Point marchés financiers. 11 juin 2020.

Si l’épidémie semble aujourd’hui être relativement maitrisée en Europe et en France, avec un nombre très faible de nouveaux cas chaque jour, cela n’est pas forcément le cas dans d’autres régions du monde, en particulier au sein de pays émergents (comme le Brésil ou l’Inde), et même de certaines régions des États-Unis, qui montrent encore de grandes difficultés à gérer la crise sanitaire. Dans ce contexte, les institutions internationales continuent de réviser à la baisse leurs prévisions de croissance.

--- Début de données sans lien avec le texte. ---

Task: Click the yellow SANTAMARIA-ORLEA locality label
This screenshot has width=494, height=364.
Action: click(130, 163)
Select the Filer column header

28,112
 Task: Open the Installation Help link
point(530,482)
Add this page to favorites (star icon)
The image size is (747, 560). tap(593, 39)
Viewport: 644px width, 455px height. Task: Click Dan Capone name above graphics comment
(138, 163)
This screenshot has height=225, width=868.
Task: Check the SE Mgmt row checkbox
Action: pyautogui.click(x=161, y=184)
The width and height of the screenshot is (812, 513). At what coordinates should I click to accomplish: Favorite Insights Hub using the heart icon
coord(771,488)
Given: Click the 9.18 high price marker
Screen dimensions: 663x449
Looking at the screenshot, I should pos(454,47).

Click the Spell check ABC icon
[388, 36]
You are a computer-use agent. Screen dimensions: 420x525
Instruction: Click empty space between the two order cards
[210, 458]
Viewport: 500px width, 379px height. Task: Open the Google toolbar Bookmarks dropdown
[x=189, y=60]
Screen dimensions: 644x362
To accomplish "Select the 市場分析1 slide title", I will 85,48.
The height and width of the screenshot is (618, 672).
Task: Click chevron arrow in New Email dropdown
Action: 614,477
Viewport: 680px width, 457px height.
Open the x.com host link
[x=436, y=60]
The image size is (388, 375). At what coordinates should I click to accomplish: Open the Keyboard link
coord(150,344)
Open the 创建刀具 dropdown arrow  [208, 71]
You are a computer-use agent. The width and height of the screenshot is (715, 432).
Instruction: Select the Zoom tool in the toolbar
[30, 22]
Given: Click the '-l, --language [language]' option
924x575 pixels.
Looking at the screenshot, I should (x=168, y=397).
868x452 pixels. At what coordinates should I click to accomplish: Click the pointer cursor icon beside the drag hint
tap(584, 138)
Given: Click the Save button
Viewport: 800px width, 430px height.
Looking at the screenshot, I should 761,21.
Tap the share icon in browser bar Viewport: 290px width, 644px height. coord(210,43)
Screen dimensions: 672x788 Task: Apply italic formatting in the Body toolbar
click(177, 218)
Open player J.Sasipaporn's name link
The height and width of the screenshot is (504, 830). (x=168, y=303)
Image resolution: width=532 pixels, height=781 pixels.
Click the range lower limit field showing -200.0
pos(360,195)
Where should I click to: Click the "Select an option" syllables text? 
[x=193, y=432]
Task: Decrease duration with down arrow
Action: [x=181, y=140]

Néanmoins, les États continuent de multiplier les efforts pour accompagner la reprise économique et certaines statistiques économiques montrent que l’activité commence à repartir progressivement. L’Allemagne a ainsi dévoilé son plan de soutien pour le secteur automobile et a également voté un plan budgétaire additionnel de plus de 60 milliards d’euros qui comporte notamment une baisse de la TVA et une hausse des allocations afin de relancer la consommation. En France, le gouvernement multiplie les annonces de plans de soutien aux secteurs les plus en difficulté, comme le tourisme et l’automobile, ou encore l’aéronautique avec une aide d’environ 15 milliards d’euros dévoilée mardi. Le dernier budget rectificatif a d’ailleurs estimé le montant total des mesures prises par l’État pour lutter face à la crise sanitaire à 136 milliards d’euros. Son soutien reste ainsi indispensable pour aider les entreprises à traverser un creux conjoncturel d’une ampleur sans précédent, alors que le ministre de l’Économie a estimé que l’économie française reculerait de 11% en 2020.

Sur le plan monétaire, la BCE a rappelé son engagement à maintenir une politique durablement accommodante lors de sa réunion la semaine dernière. La présidente Christine Lagarde a notamment indiqué que les achats d’actifs de l’institution seraient augmentés de 600 milliards d’euros, ce qui a notamment contribué à renforcer l’euro temporairement. Néanmoins, l’Union européenne reste dos au mur, et se doit encore de gérer de multiples dossiers. Alors que les négociations du Brexit peinent à progresser et que le contentieux entre Airbus et Boeing risque de raviver des tensions entre Donald Trump et l’Europe, le conseil de l’Union européenne doit également débattre des modalités du plan de relance européen de 750 milliards d’euros impulsé par le couple franco-allemand. Il reste en effet à déterminer les montants alloués à chaque pays, ainsi qu’à déterminer si les aides seront versées sous forme de prêts ou de dons. L’écartement observable du spread obligataire Allemagne-Italie à 10 ans est donc logiquement une conséquence de ce regain de tensions.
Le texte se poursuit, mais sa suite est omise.